Boston Key Party 2015 - Heath Street

Recover deleted files from a Linux ext4 file system and decompress one with KGB Archiver.


Heath Street was a digital forensic challenge at Boston Key Party 2015.

During my time at KGB I learned how to hide all the stuff from alpha-dog. But damn it, I somehow lost some of the most important files

We are also given a file named "secretArchive.6303dd5dbddb15ca9c4307d0291f77f4".


First we issue a file command to determine the file type.

file secretArchive.6303dd5dbddb15ca9c4307d0291f77f4 secretArchive.6303dd5dbddb15ca9c4307d0291f77f4: Linux rev 1.0 ext4 filesystem data, UUID=035b2734-be8c-46dd-af8f-1b3523dcd9d2 (extents) (huge files)

It appears the file is a Linux ext4 file system, we are going to mount it to view its content.
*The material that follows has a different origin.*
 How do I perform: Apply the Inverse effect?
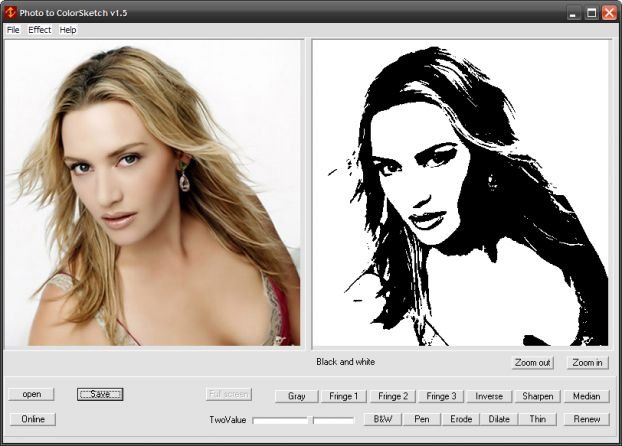coord(489,396)
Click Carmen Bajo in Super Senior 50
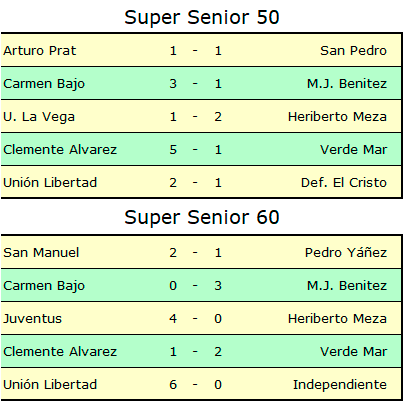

mount secretArchive.6303dd5dbddb15ca9c4307d0291f77f4 /mnt/tmp

The file system contains 1986 files, most of them are ASCII text from The Venona Story. One file, "secret1337" appears to be different from the others, it's a ZIP archive protected with a password. Unfortunately it's just a decoy.

Recovering deleted files

We are going to extract all deleted files from this Linux file system with extundelete.

extundelete --restore-all secretArchive.6303dd5dbddb15ca9c4307d0291f77f4

The previous command will generate a bunch of new ASCII text files but also a hidden file named ".secret31337".
After issuing a file command we know that this is a KGB Archiver file with compression level 3.

The last step is to download KGB Archiver and decompress the archive to get the flag.